→ The problem
Work out how many lines of the listing below contain the string "screenshot", treating uppercase and lowercase as different. Give only the number.

(Items from a dataset)
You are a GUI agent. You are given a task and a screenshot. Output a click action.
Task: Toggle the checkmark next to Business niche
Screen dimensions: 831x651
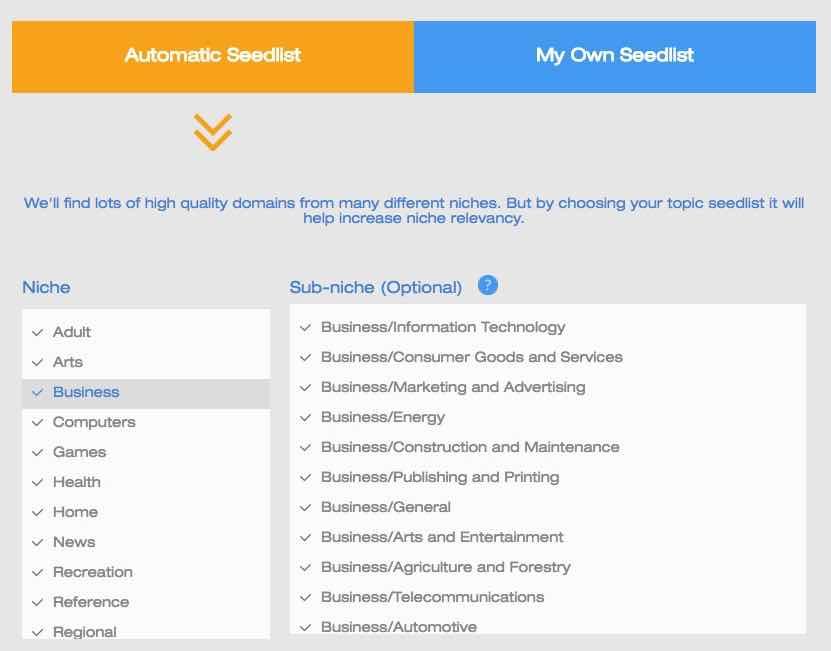38,392
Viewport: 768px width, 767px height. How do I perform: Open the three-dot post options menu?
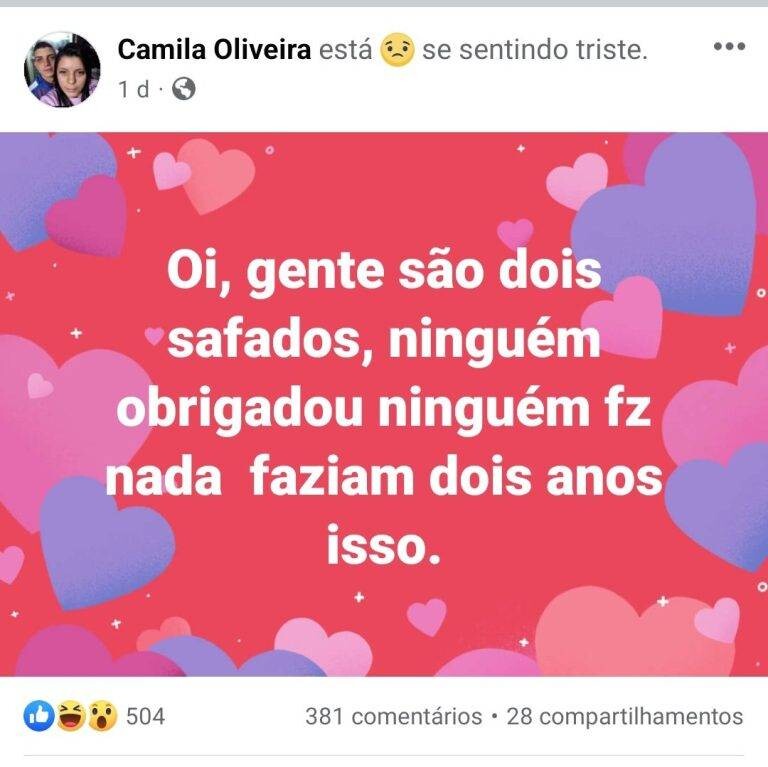(729, 47)
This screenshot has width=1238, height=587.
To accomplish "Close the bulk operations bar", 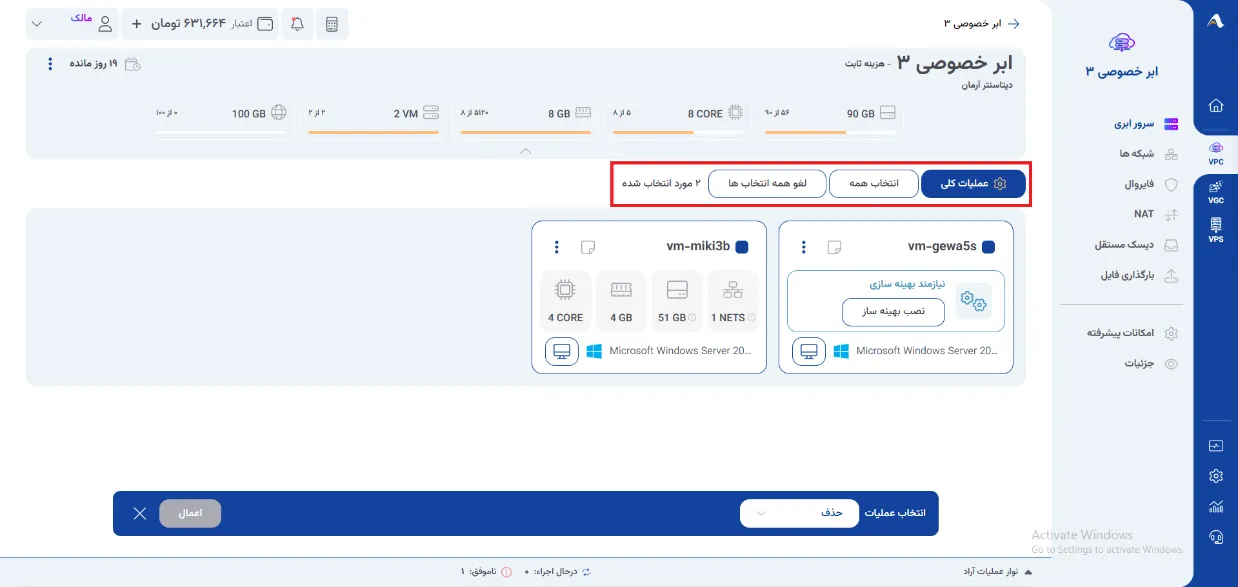I will pos(140,513).
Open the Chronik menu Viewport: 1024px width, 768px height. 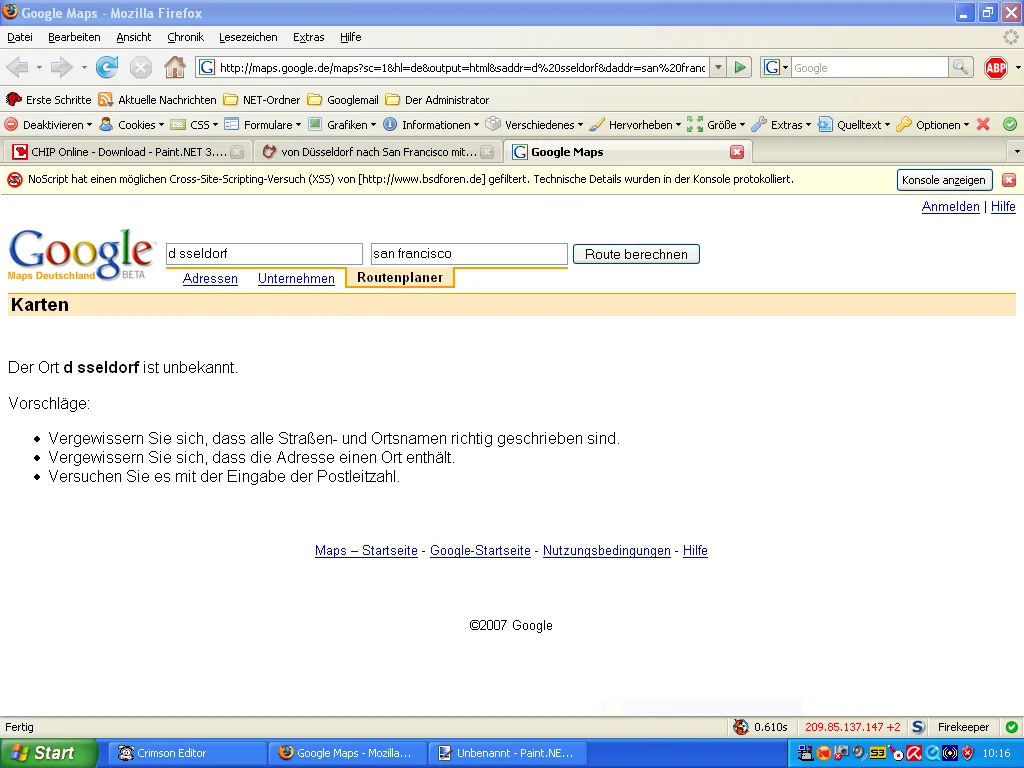(185, 37)
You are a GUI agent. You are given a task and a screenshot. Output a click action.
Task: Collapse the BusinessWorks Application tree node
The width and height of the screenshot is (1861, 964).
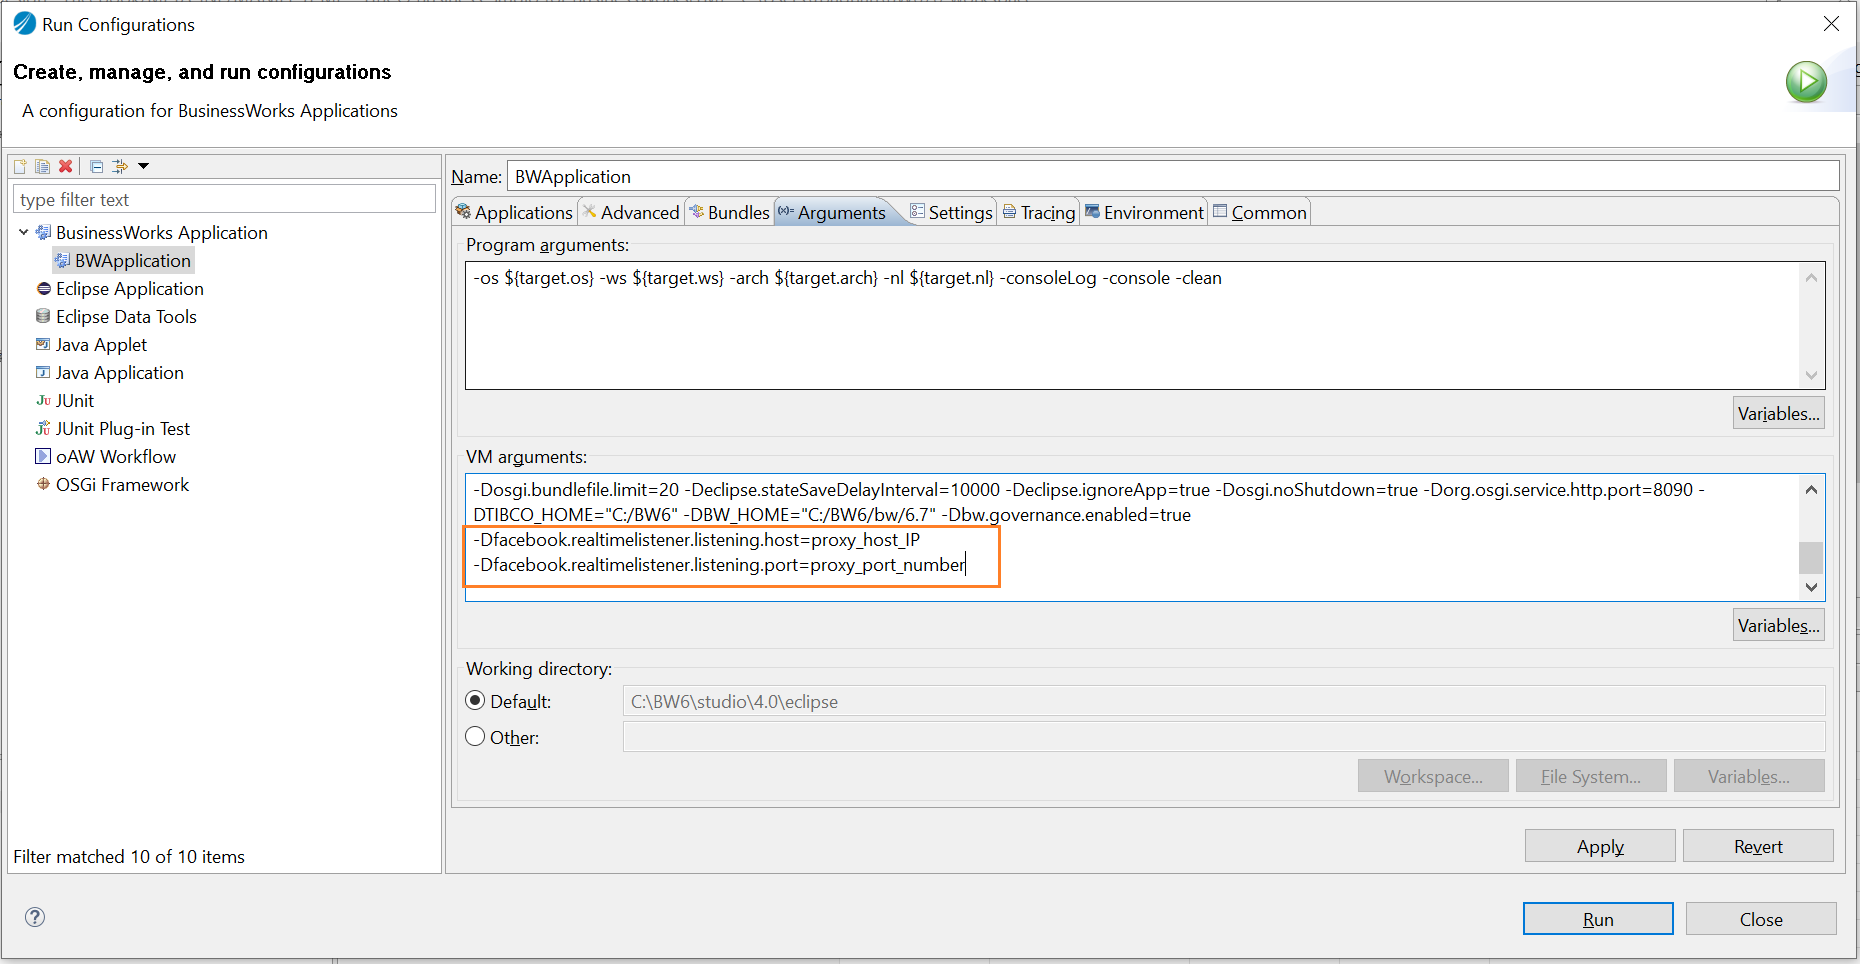pyautogui.click(x=24, y=232)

→ Solution to this problem
4